DATASET CONTENT
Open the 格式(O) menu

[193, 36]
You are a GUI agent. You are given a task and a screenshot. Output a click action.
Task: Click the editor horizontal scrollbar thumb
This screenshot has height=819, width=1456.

EXERCISE INSTRUCTIONS
Look above for the line containing "Task: Click the". From there to the final line of the entries, repeat every line exactly.

WRITTEN SOLUTION
Task: Click the editor horizontal scrollbar thumb
This screenshot has height=819, width=1456.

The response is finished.